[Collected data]
=== Begin Enclosure ===

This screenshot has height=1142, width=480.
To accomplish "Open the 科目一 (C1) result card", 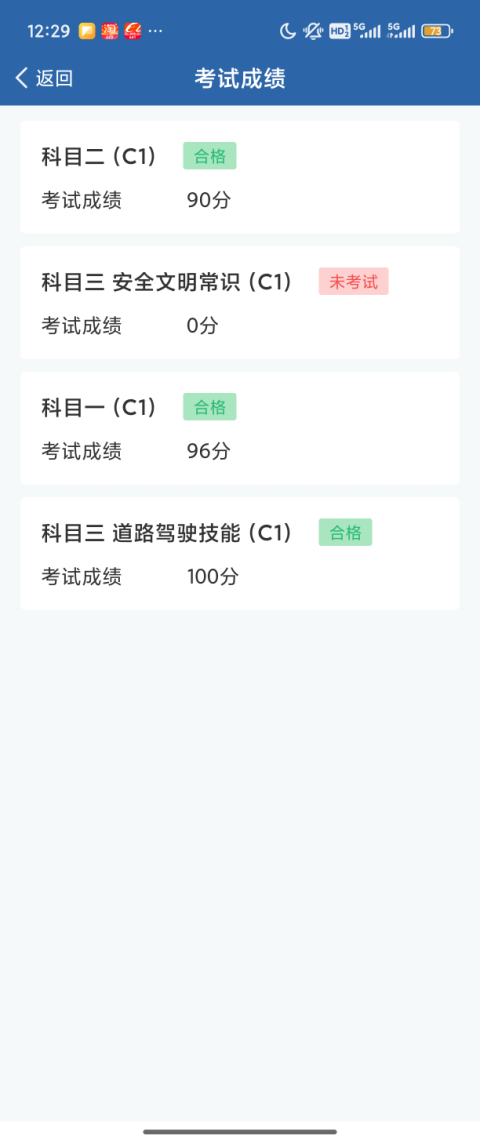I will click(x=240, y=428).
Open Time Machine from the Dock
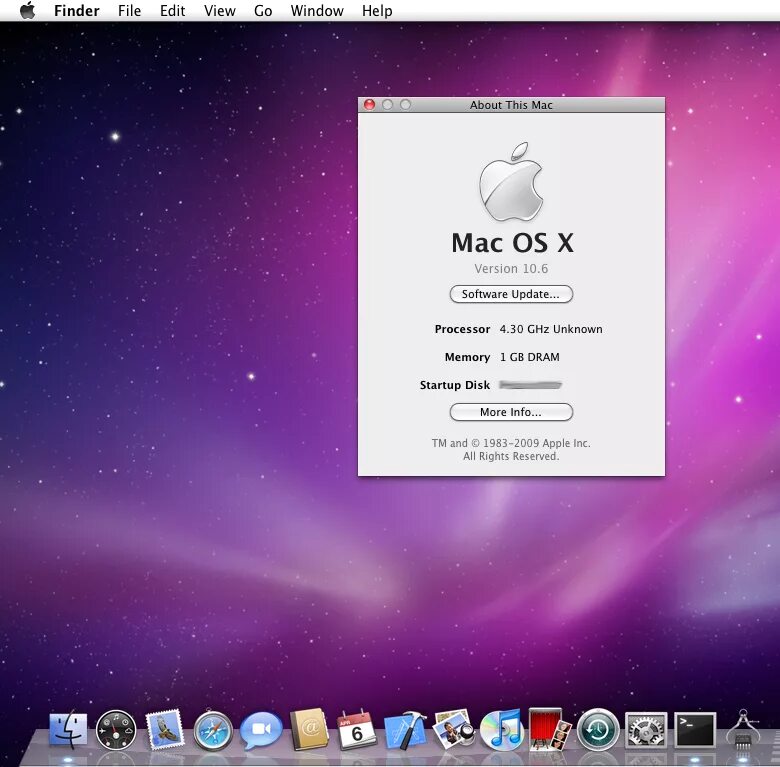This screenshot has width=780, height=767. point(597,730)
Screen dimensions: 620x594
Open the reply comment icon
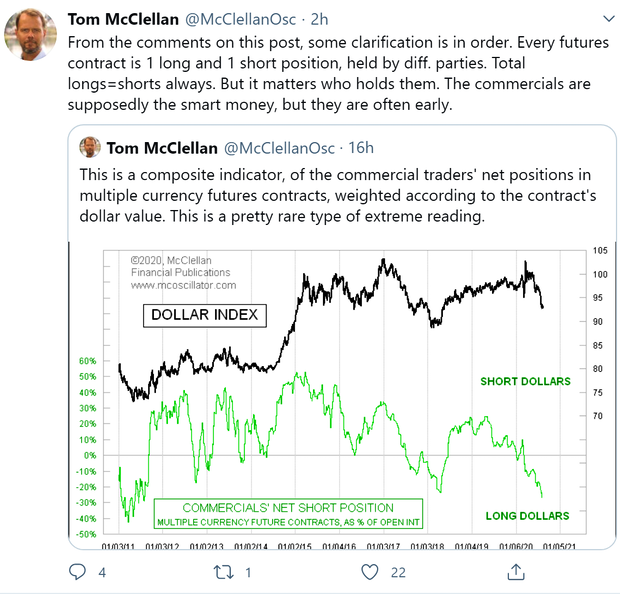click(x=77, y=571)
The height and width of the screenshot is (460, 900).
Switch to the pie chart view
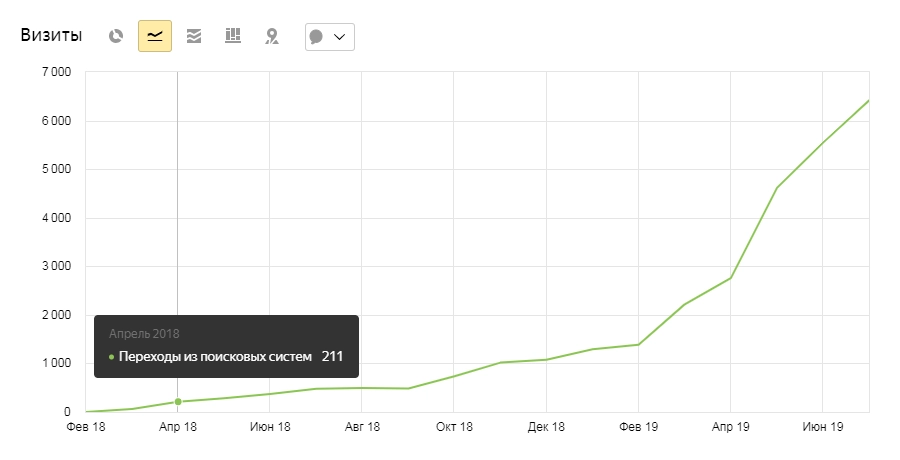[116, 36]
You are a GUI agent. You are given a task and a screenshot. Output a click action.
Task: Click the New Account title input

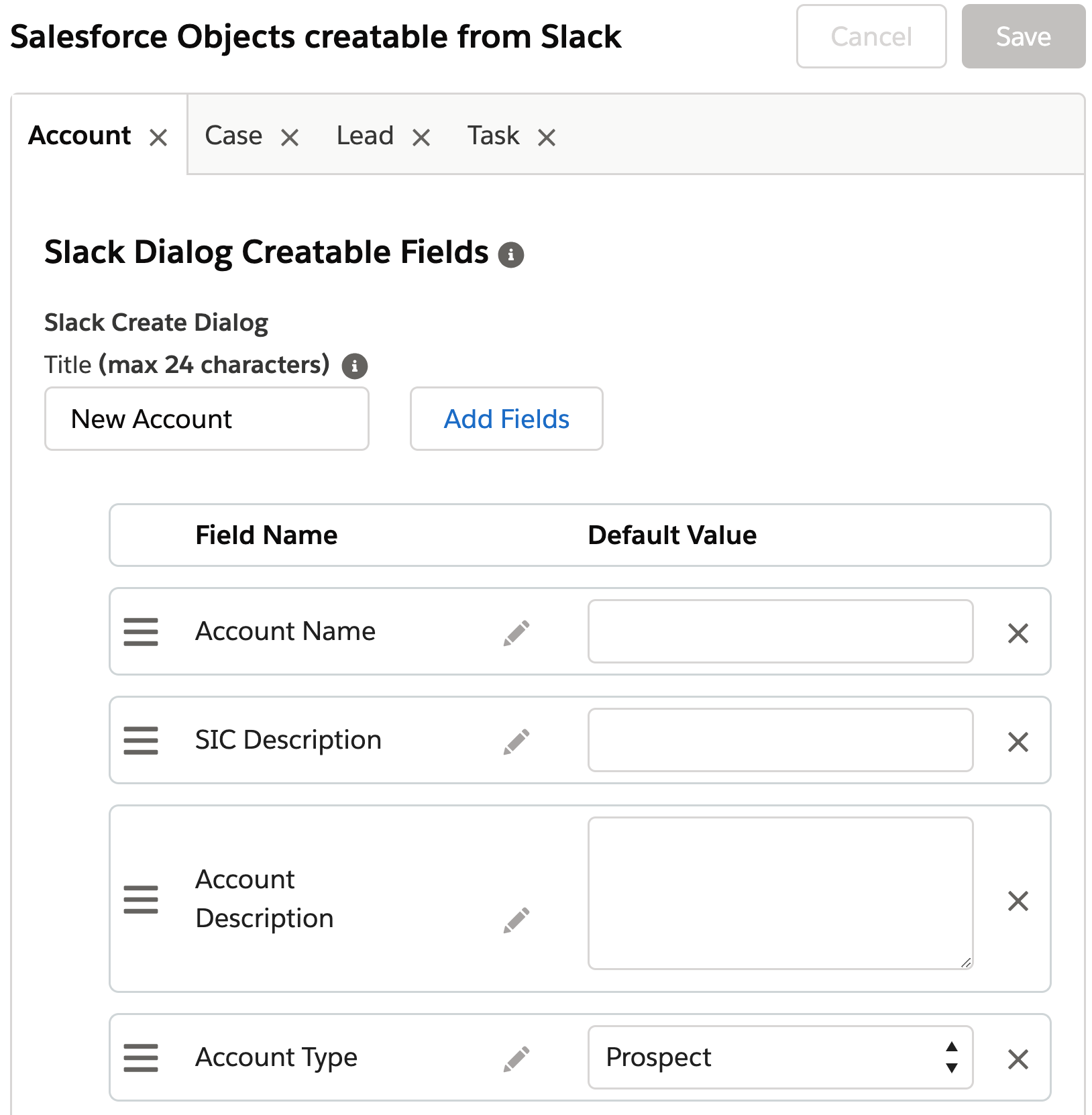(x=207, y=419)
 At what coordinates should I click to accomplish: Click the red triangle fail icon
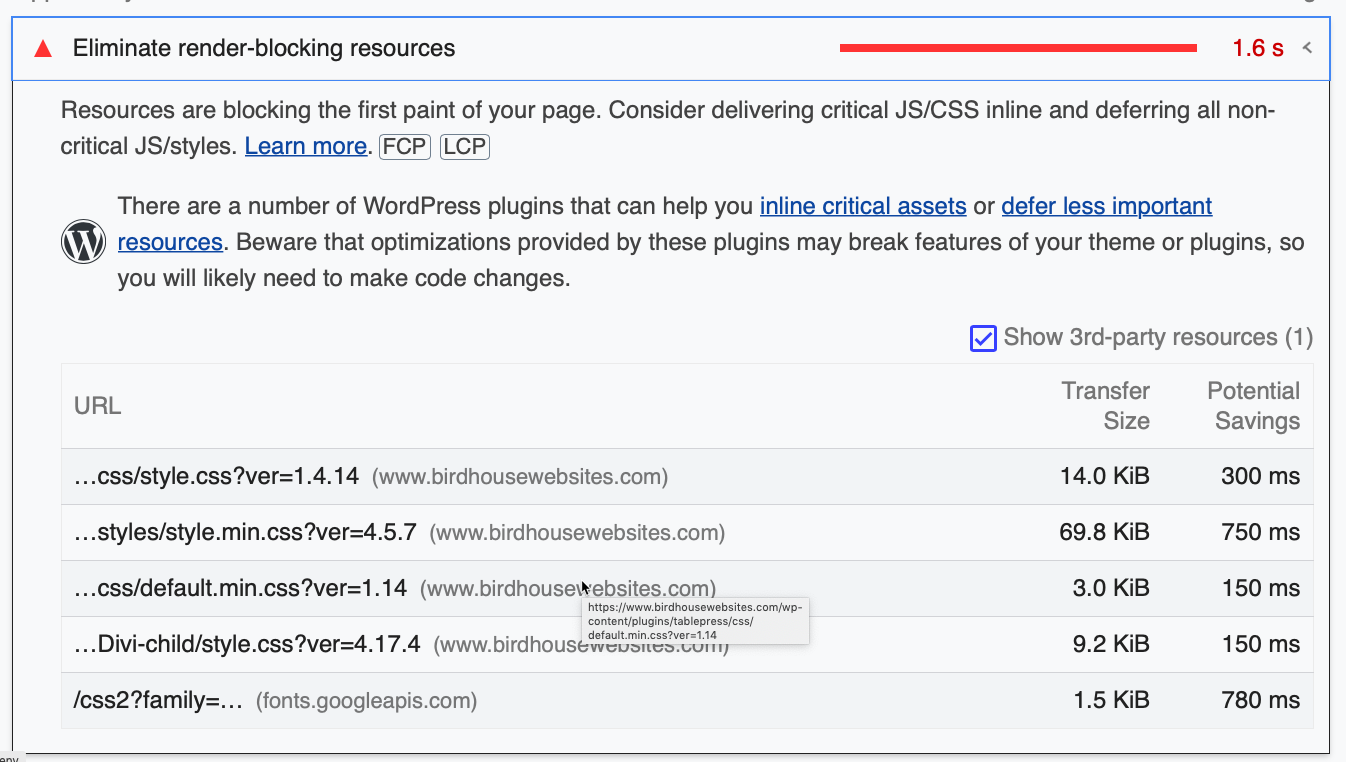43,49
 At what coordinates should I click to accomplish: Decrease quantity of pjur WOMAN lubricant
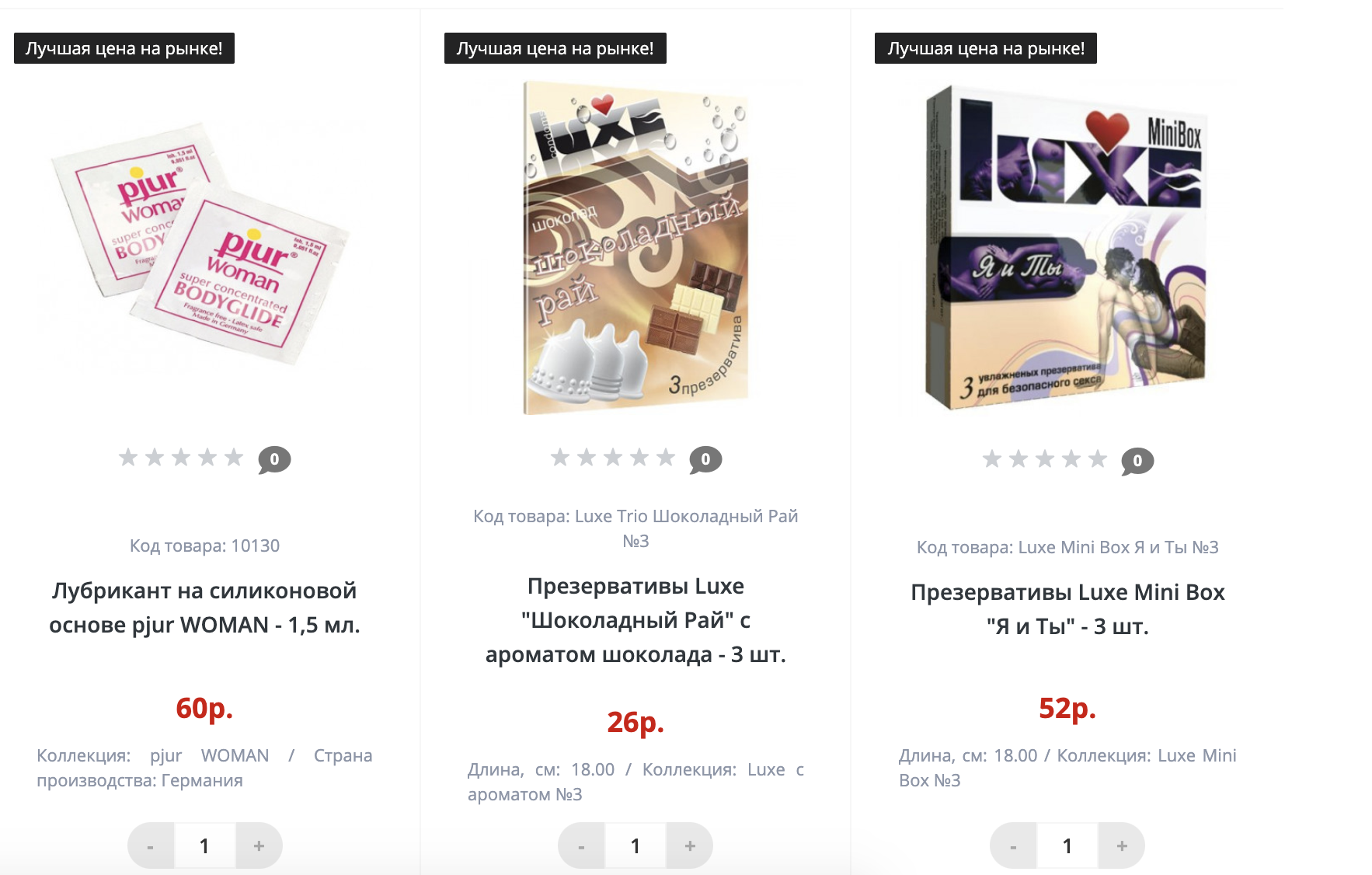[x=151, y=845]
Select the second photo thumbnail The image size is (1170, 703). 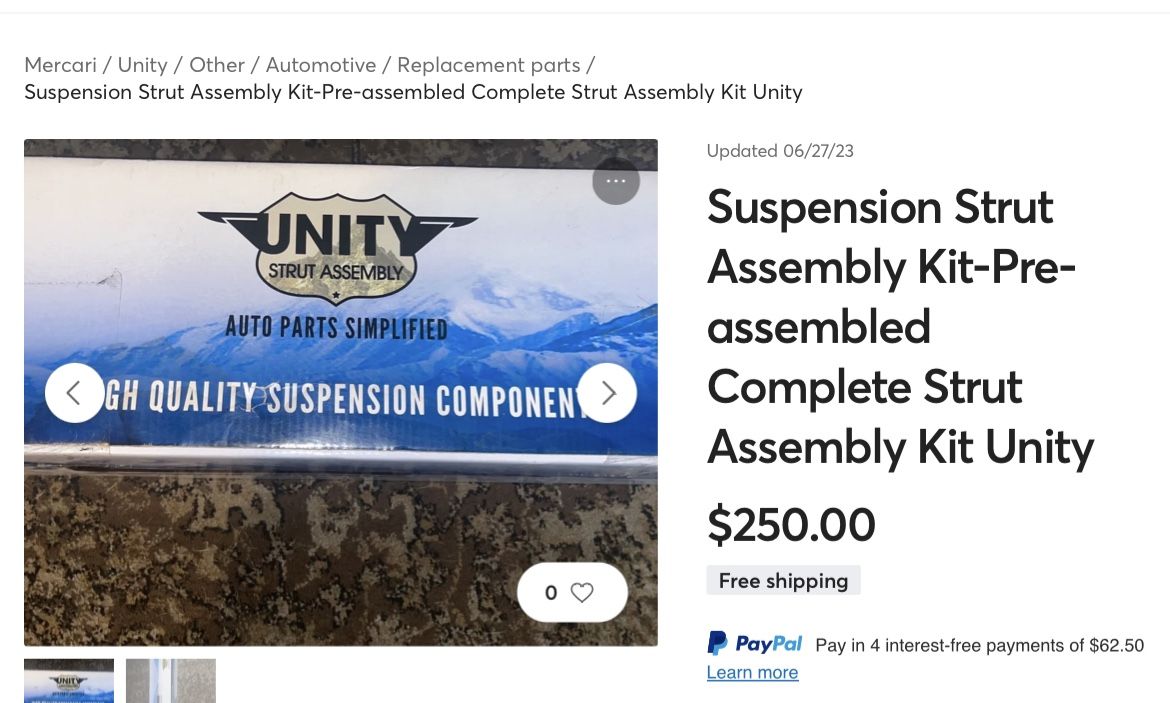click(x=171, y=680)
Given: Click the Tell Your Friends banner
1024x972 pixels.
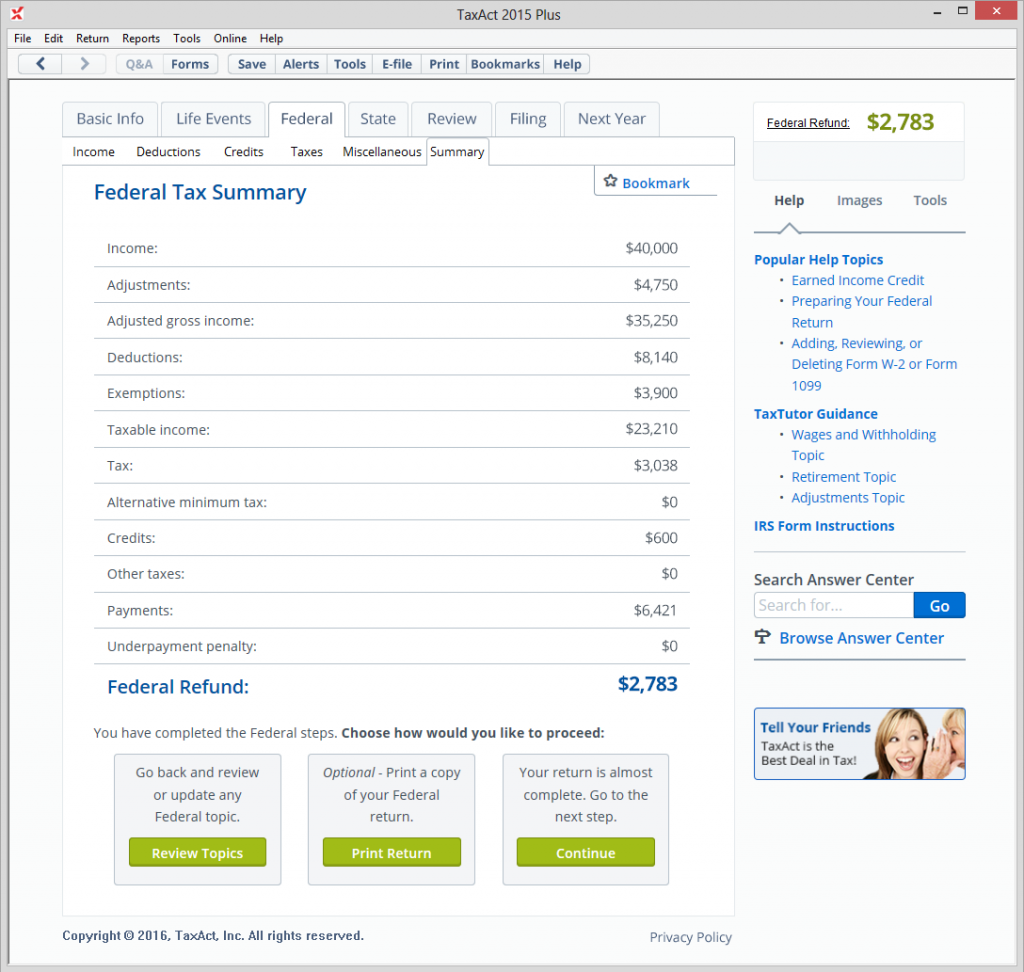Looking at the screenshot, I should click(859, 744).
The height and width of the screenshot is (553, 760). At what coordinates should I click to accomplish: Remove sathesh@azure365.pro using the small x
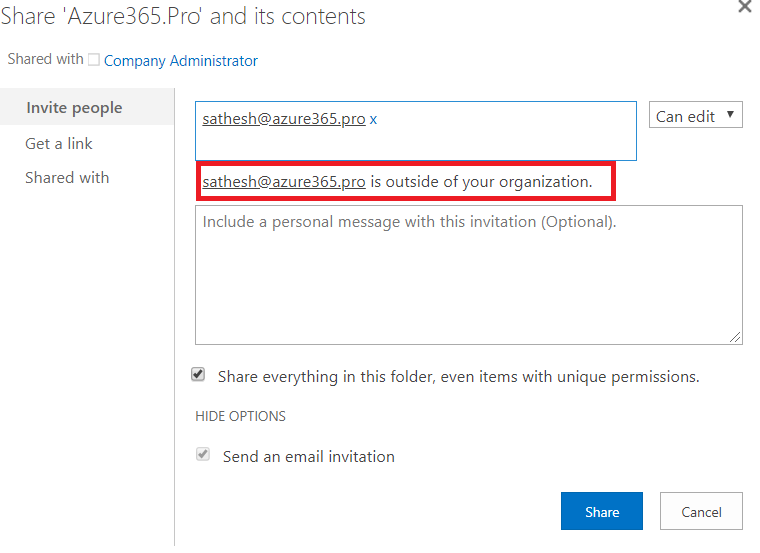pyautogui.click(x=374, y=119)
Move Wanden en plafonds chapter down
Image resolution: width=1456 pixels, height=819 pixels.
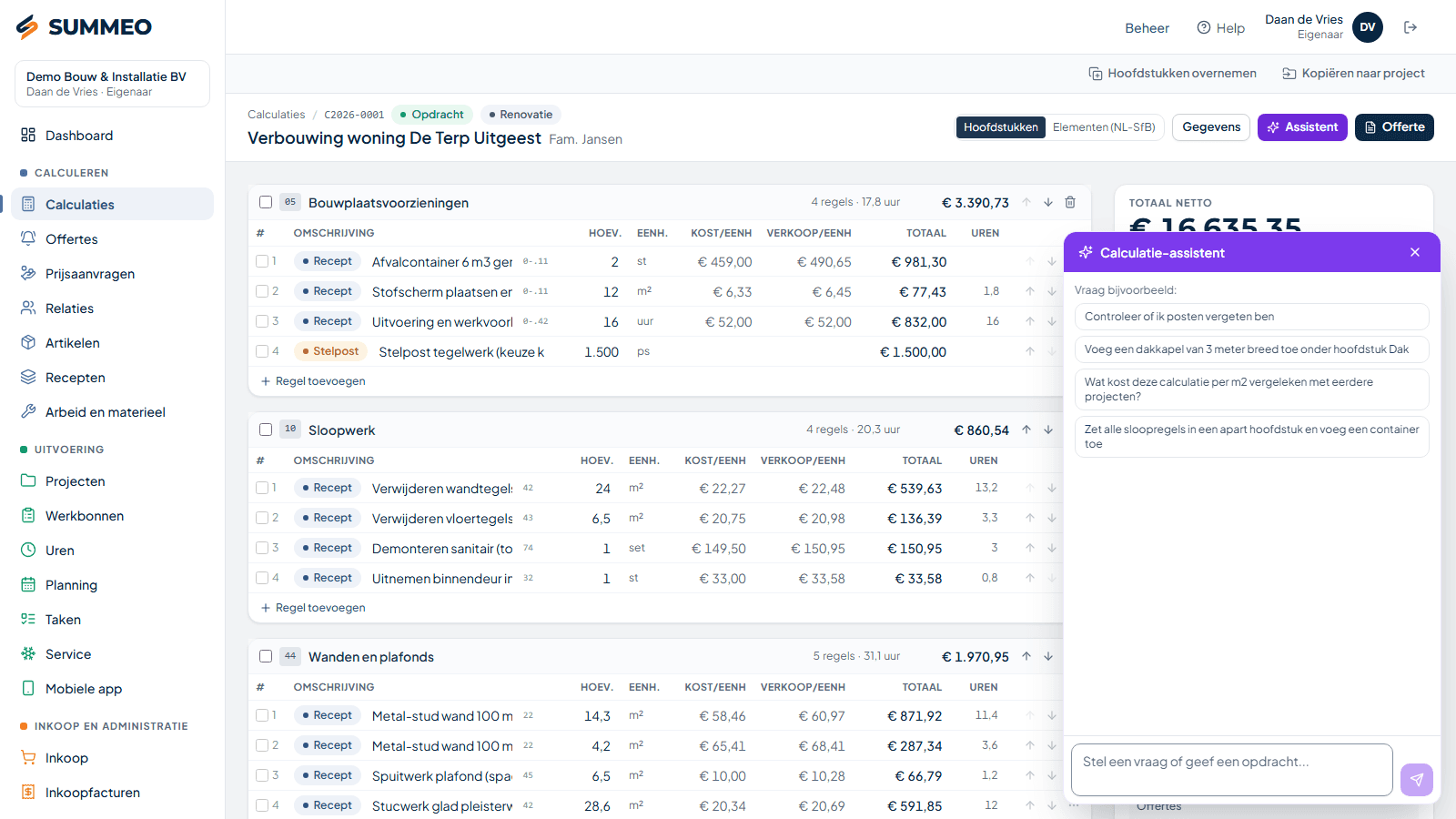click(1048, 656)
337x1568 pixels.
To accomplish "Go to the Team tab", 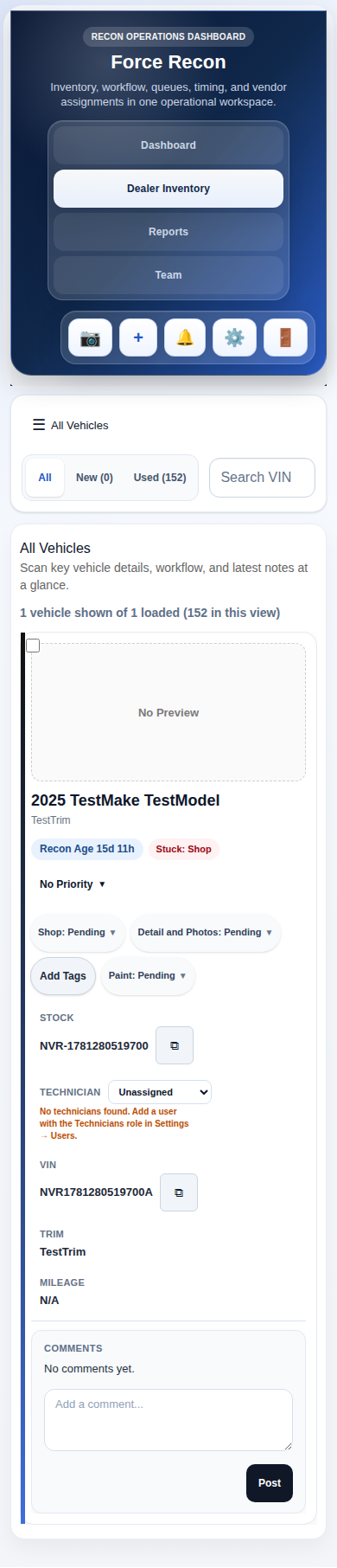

=== End Enclosure ===

* **The problem**
An exact copy is needed of the stretch above that opens with the line containing "Screen dimensions: 620x594" and closes with the line containing "You are a GUI"; the pictures are not part of it.

* **Your response**
Screen dimensions: 620x594
Open the reply comment icon
click(x=77, y=571)
The height and width of the screenshot is (460, 900).
Switch to the pie chart view
[116, 36]
You are a GUI agent. You are given a task and a screenshot. Output a click action.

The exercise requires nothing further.